Start of Data extracts
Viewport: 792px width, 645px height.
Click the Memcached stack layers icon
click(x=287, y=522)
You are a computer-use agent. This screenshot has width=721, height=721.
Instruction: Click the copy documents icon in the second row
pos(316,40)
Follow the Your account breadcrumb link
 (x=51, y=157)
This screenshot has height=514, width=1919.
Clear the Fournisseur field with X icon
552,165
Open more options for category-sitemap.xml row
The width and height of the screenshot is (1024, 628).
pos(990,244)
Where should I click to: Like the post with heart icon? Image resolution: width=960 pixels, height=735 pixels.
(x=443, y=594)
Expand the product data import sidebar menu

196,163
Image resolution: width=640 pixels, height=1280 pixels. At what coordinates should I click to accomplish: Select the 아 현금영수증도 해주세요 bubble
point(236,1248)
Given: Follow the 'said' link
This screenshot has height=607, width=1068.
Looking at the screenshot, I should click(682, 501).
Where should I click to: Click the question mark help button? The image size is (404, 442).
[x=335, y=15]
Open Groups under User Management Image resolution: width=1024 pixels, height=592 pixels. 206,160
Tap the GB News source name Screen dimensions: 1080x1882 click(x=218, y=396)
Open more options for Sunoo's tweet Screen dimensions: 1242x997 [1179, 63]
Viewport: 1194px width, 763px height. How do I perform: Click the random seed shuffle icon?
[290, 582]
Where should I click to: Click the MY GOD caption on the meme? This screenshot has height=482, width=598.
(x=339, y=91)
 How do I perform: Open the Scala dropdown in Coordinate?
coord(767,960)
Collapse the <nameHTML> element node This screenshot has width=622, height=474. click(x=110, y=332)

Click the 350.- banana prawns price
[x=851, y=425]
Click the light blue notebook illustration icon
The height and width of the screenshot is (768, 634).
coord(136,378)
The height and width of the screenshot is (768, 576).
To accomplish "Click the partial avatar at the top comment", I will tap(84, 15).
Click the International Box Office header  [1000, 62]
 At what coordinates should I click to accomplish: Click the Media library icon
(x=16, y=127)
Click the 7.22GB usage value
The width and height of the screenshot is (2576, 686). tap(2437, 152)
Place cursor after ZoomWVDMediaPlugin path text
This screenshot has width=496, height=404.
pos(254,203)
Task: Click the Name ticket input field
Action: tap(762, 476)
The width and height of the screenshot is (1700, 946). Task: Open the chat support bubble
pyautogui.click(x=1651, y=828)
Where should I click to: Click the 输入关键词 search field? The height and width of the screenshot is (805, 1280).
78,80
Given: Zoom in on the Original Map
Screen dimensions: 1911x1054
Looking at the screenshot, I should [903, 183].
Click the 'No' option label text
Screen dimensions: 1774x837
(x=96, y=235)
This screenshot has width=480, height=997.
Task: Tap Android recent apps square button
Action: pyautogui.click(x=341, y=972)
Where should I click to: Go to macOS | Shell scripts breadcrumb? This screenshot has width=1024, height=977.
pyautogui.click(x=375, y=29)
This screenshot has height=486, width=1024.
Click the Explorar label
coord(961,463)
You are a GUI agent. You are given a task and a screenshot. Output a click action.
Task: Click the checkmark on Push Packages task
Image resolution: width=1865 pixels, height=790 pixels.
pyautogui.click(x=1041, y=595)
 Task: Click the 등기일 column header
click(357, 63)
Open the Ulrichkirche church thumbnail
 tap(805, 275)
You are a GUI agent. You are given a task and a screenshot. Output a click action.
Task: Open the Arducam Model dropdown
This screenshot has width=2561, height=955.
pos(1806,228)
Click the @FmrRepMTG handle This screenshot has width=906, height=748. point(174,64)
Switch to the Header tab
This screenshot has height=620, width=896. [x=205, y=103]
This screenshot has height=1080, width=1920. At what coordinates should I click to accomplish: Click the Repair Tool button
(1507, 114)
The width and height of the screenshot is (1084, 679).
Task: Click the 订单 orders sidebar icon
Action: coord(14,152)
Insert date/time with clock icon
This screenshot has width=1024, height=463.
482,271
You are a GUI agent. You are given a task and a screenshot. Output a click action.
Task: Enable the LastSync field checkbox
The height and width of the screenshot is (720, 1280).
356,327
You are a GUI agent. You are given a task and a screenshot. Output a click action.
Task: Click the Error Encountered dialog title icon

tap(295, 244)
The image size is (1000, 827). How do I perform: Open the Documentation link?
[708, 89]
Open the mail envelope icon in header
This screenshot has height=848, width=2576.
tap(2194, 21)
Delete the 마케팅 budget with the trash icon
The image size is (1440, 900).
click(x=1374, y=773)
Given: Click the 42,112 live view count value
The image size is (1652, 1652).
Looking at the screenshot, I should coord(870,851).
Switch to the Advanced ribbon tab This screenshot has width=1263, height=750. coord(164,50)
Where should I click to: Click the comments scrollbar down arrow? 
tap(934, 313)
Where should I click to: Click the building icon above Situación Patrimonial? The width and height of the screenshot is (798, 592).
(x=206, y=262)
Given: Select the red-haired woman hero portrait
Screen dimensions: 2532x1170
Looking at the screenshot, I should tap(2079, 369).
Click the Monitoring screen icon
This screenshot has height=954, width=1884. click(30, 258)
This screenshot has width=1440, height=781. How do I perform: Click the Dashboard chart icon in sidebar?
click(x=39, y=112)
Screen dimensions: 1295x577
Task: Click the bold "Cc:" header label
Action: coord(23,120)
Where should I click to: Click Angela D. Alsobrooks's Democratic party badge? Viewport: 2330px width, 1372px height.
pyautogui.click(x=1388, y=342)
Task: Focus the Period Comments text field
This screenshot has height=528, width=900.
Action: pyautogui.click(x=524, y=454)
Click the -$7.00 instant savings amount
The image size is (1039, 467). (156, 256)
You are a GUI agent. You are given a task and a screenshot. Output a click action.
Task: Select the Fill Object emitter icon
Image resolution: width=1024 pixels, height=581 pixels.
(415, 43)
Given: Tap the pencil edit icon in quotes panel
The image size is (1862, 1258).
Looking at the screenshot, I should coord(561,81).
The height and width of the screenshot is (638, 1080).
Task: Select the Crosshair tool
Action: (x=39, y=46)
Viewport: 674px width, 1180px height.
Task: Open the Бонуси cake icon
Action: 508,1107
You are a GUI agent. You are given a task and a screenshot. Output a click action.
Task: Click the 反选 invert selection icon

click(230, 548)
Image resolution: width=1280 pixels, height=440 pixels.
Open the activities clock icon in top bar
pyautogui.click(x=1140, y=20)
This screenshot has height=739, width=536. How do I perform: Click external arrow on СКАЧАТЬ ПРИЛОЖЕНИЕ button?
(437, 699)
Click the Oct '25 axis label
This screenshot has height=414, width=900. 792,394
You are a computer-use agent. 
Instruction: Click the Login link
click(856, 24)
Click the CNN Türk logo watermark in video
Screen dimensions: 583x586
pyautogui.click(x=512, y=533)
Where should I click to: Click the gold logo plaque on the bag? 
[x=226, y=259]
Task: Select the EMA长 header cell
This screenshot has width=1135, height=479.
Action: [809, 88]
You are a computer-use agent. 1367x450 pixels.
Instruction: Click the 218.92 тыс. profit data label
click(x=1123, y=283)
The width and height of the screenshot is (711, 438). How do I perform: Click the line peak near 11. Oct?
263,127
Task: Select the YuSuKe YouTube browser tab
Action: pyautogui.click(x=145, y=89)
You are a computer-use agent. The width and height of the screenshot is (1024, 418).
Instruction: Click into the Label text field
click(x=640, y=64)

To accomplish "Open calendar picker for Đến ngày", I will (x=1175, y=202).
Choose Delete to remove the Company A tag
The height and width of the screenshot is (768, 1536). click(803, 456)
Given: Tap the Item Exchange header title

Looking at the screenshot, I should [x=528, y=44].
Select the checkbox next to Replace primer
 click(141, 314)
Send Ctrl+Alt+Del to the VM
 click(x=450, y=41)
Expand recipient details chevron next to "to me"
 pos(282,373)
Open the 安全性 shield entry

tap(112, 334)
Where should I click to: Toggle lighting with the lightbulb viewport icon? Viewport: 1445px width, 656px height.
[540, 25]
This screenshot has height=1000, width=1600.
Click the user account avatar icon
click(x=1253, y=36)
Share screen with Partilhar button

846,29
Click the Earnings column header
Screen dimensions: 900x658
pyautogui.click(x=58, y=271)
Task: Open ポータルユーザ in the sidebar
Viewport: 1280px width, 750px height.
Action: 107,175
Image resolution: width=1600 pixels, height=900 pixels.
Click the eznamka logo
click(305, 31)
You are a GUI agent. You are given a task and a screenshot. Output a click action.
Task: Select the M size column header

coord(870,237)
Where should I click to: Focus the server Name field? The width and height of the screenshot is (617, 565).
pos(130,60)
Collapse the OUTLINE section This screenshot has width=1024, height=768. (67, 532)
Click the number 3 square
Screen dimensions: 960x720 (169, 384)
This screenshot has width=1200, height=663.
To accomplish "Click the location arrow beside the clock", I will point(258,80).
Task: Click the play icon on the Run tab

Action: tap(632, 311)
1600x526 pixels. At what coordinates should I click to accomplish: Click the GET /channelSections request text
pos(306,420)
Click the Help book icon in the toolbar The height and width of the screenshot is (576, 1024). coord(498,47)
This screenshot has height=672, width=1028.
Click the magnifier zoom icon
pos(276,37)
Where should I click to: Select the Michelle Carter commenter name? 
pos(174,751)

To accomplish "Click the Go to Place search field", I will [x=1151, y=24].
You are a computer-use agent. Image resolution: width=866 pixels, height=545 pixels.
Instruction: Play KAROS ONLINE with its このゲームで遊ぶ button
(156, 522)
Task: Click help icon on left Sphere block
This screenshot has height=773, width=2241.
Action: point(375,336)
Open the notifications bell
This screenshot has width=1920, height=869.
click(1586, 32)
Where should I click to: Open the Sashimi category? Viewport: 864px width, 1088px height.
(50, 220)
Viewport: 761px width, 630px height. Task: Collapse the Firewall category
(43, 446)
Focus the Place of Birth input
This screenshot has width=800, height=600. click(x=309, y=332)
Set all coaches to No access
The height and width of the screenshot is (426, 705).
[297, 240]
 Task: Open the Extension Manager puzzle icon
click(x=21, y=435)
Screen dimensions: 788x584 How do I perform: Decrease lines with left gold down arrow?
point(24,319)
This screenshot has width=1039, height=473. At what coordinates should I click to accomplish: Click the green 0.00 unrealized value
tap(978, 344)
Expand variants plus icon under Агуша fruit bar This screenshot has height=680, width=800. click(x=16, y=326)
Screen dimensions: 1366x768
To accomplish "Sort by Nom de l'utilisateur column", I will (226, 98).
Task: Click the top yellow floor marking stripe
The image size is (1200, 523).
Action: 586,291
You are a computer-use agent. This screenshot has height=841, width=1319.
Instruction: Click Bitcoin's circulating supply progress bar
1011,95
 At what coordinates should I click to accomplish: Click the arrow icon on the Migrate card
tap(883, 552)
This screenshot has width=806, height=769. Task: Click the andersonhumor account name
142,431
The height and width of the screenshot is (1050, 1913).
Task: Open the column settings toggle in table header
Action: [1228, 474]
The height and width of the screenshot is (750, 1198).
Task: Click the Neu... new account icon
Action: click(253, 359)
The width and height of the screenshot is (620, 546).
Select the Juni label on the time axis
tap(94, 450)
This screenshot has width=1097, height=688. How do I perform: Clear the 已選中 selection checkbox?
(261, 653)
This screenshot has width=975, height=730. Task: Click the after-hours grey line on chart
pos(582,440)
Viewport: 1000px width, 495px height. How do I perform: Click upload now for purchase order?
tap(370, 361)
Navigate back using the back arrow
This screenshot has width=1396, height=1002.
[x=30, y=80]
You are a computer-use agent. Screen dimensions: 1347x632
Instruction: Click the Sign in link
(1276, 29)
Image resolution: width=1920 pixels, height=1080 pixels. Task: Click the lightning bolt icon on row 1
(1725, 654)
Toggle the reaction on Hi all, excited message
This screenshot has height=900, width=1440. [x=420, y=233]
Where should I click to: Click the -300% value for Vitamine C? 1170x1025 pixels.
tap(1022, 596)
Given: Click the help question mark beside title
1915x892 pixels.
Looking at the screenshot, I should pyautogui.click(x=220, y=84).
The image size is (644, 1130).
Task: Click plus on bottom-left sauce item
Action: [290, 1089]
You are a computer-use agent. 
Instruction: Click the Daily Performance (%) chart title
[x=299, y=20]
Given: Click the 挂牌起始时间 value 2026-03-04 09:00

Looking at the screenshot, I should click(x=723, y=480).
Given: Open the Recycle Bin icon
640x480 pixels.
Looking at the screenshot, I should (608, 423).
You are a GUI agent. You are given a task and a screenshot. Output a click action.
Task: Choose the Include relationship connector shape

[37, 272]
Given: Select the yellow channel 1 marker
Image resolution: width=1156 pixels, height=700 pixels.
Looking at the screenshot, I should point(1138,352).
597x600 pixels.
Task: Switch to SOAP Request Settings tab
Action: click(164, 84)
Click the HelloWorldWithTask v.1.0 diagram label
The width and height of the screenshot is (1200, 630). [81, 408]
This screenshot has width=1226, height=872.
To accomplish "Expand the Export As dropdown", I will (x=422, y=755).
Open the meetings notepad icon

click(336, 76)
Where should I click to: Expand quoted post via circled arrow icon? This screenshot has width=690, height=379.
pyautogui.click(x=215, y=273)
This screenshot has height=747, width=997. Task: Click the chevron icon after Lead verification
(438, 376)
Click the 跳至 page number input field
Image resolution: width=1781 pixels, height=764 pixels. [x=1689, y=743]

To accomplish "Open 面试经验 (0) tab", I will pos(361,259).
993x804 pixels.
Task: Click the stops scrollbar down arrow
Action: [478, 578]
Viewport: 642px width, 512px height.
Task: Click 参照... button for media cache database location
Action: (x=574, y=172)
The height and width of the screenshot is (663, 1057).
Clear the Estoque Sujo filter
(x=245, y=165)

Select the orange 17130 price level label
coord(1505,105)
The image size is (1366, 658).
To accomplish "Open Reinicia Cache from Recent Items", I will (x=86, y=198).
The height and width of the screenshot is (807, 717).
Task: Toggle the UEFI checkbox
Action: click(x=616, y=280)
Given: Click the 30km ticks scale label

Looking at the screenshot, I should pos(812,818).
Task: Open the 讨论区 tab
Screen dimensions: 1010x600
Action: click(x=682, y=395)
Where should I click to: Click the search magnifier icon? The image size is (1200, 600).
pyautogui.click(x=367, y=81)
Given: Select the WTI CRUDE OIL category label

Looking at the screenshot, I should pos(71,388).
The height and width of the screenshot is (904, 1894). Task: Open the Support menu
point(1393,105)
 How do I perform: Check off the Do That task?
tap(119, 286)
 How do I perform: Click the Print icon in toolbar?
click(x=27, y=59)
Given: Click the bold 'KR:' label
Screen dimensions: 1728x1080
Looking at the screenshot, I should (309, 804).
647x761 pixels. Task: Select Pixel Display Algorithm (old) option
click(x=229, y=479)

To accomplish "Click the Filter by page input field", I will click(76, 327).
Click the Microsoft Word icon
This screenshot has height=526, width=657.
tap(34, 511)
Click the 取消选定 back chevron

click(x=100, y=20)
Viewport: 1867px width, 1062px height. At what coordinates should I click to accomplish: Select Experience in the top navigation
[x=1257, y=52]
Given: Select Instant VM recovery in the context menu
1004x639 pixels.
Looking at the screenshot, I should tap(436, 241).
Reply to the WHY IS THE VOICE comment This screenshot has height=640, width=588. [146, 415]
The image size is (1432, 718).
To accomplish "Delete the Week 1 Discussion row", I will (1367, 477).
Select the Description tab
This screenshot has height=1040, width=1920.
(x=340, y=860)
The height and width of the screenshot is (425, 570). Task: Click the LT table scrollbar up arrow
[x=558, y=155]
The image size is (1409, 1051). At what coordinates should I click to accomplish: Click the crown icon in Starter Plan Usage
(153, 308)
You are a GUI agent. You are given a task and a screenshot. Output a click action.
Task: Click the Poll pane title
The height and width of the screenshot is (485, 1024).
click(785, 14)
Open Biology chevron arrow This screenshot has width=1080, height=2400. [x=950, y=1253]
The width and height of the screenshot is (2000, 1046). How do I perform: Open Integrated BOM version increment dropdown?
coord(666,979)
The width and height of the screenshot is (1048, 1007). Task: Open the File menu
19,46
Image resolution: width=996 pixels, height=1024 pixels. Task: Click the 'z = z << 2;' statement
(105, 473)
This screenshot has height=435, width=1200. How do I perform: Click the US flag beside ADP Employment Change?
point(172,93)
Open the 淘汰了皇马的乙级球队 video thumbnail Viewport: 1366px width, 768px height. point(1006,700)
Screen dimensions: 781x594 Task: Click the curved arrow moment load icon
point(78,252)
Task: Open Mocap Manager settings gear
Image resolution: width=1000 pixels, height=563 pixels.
End of Data extracts
__Try it__.
Please give the number of lines with "more" in the entries above, and write no other text.

__Exercise output__.
2